EXERCISES:
[a] According to the passage on Robert Fico, in what year did Fico resign as Prime Minister?
[b] Name every person identified by name in the passage on Robert Fico.
[c] Determine whether each statement agrees with the passage on Robert Fico, and support each verdict with a quotation from it: (i) Fico had held the office of Prime Minister twice before. (ii) Fico's party belongs to the Social Democratic group within the European Parliament. (iii) Slovakia was the last country to offer its combat aircraft to the Ukrainian army.

Start of PASSAGE PROVIDED

Robert Fico is not a newcomer. He previously served as Prime Minister on two occasions and made a dramatic resignation in 2018 after the assassination of the journalist Jan Kuciak and his partner in Slovakia. This case exposed the infiltration of organized crime within the ruling elite. Meanwhile, we've stopped taking count of how many of Fico's inner circle have been convicted of corruption.

Anti-migrant, anti-LGBTQ, anti-Brussels

Yet even if the 59 year old leader of SMER, the National Populist Party, is a clone of Orban, his party is a member of the Social Democratic group within the European Parliament. It is a contradiction that the Social Democrats will have to resolve if Fico implements the program he campaigned on.

Why does a campaign like this resonate with certain sectors of European public opinion?

Indeed, he was elected by promising to end support for Ukraine, even though Slovakia had been the first country to offer its combat aircraft to the Ukrainian army. He is also against sanctions on Russia. Furthermore, he has a significant anti-migrant, anti-LGBTQ and anti-Brussels agenda.

End of PASSAGE PROVIDED
Start of GIVEN INFORMATION

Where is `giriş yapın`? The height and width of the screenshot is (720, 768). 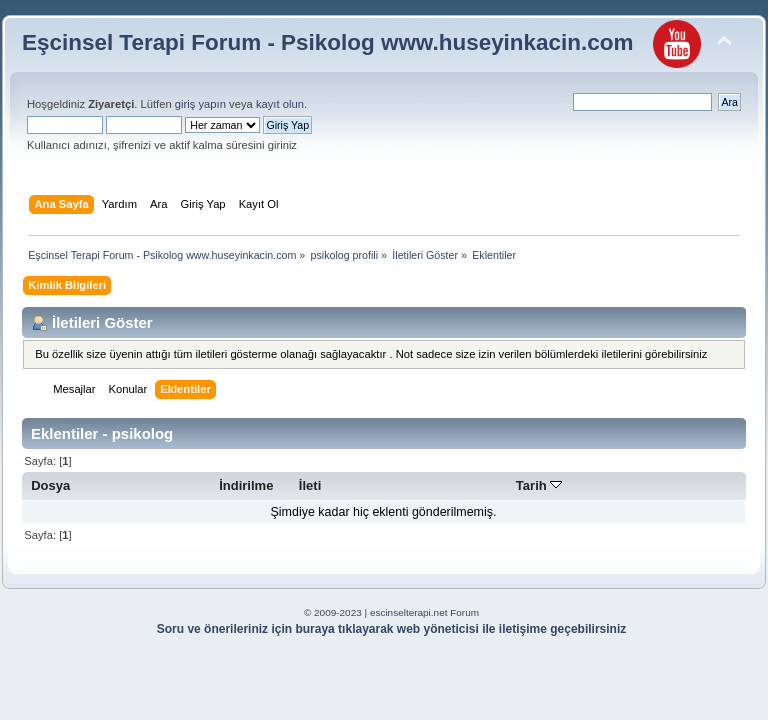 giriş yapın is located at coordinates (200, 104).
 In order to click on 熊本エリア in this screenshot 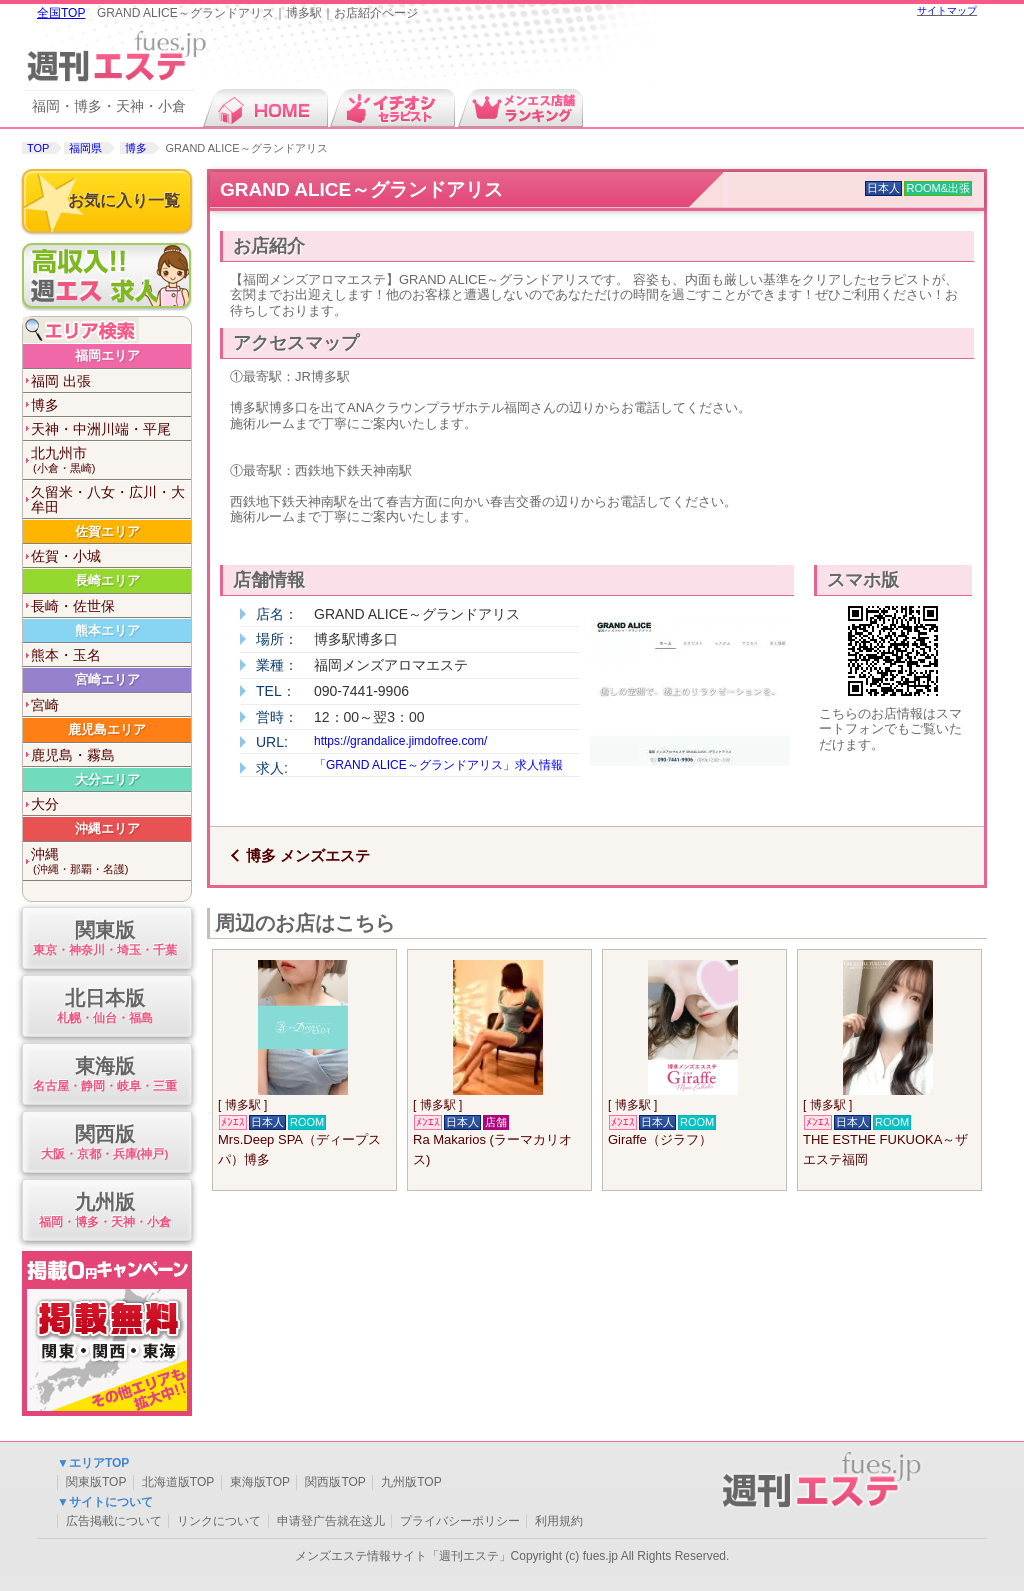, I will do `click(107, 630)`.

End of GIVEN INFORMATION

EXPECTED RESPONSES:
[a] 2018

[b] Robert Fico, Jan Kuciak, Orban

[c]
(i) Yes: "He previously served as Prime Minister on two occasions"
(ii) Yes: "his party is a member of the Social Democratic group within the European Parliament"
(iii) No: "Slovakia had been the first country to offer its combat aircraft to the Ukrainian army"